Von Manfred Sack

Im Stillen, so konnte man lesen, habe sich in Wien ein kunstgewerbliches Unternehmen großen Stils gebildet. Mitten im Fabriklärm tue sich die stillere und beseelte Handarbeit des Kunsthandwerkers auf, zwar fehle es auch hier nicht an maschinellen Einrichtungen, im Gegenteil, man sei mit allen technischen Neuheiten, die dem Betriebe dienen, aufs vollkommenste ausgerüstet, aber die Maschine sei hier nicht die Herrscherin und Tyrannin, sondern die willige Dienerin und Helferin, und die Erzeugnisse trügen die Physiognomie nicht von ihr, sondern von dem Geiste ihrer künstlerischen Urheber und von der Geschicklichkeit kunstgeübter Hände.

Diese 1904 durch die Zeitschrift Deutsche Kunst und Dekoration verbreitete Nachricht, die heute in der gespenstischen Blütezeit von Produktionsautomaten eher von resignativer als balsamischer Wirkung ist, betraf die Wiener Werkstätte. Das 1903 gegründete, bald aus vielerlei Werkstätten bestehende Institut hat so beständig und so leidenschaftlich wie kein anderes der Kultur des Alltags gegolten – und hat dem Wiener Jugendstil dabei einen am Ende mit beißendem Spott begossenen langen, zu langen Zopf geflochten. Als die WW 1932 liquidiert wurde, hatte sie einen Weltkrieg, eine Revolution und die Neue Sachlichkeit überlebt; wer weiß, was die Nazis mit ihr angestellt hätten.

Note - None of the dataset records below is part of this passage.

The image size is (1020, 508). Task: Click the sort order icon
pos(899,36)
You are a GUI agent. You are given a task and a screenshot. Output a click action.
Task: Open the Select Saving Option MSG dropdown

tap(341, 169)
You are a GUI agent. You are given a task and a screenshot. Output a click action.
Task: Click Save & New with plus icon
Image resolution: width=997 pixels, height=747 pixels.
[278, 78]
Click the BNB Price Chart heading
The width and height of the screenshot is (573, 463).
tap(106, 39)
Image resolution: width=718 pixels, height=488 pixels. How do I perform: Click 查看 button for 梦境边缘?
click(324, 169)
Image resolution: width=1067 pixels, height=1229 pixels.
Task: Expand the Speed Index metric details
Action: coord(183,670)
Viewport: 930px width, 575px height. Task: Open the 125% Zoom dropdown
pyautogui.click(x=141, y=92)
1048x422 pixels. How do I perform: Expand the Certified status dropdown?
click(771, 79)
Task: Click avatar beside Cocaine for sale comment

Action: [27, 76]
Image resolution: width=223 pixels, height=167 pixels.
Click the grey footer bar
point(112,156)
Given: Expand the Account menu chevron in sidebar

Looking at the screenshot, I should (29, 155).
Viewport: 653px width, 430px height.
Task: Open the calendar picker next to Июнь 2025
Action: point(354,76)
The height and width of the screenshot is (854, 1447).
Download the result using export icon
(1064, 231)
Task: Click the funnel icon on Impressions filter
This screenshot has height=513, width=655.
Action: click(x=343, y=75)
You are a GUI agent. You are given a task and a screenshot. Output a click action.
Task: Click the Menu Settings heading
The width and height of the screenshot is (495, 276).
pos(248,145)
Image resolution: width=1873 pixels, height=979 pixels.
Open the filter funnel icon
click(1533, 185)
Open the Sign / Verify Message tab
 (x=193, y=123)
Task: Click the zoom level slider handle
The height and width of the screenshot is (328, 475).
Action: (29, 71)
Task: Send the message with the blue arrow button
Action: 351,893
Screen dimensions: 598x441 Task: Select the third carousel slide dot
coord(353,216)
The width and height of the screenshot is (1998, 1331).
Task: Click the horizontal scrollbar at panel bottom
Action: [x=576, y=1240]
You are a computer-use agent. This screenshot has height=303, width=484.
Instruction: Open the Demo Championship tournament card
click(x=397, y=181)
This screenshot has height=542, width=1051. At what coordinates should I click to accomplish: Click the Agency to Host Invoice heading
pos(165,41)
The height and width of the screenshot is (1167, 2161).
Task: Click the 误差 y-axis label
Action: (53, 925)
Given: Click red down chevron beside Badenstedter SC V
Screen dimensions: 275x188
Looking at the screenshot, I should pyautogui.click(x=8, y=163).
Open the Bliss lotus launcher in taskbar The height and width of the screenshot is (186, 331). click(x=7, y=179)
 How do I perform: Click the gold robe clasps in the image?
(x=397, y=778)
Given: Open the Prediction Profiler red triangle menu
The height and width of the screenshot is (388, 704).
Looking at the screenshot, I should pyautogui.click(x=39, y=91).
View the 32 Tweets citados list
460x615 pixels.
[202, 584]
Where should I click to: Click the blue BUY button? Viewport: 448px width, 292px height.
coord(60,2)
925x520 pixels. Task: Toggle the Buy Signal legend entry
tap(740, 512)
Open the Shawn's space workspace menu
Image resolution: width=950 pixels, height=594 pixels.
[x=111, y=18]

Es gab, in Deutschland, zwar den wenig später gegründeten Deutschen Werkbund (der sie unterstützte), aber kein vergleichbares Unternehmen, das sich für alle denkbaren Gegenstände der Gebrauchskunst von der Architektur bis zur Damenmode nicht nur interessierte, sondern sie mit großem Ehrgeiz selber herstellte, selber verkaufte und damit immerhin fast dreißig Jahre lang zu existieren vermochte. Dabei war der Anspruch vom Anfang bis zum Ende außerordentlich hoch und kompromißlos insofern, als daß äußerste Qualität gewollt und oft mit luxuriösem Arbeits-, also Zeitaufwand gefertigt war.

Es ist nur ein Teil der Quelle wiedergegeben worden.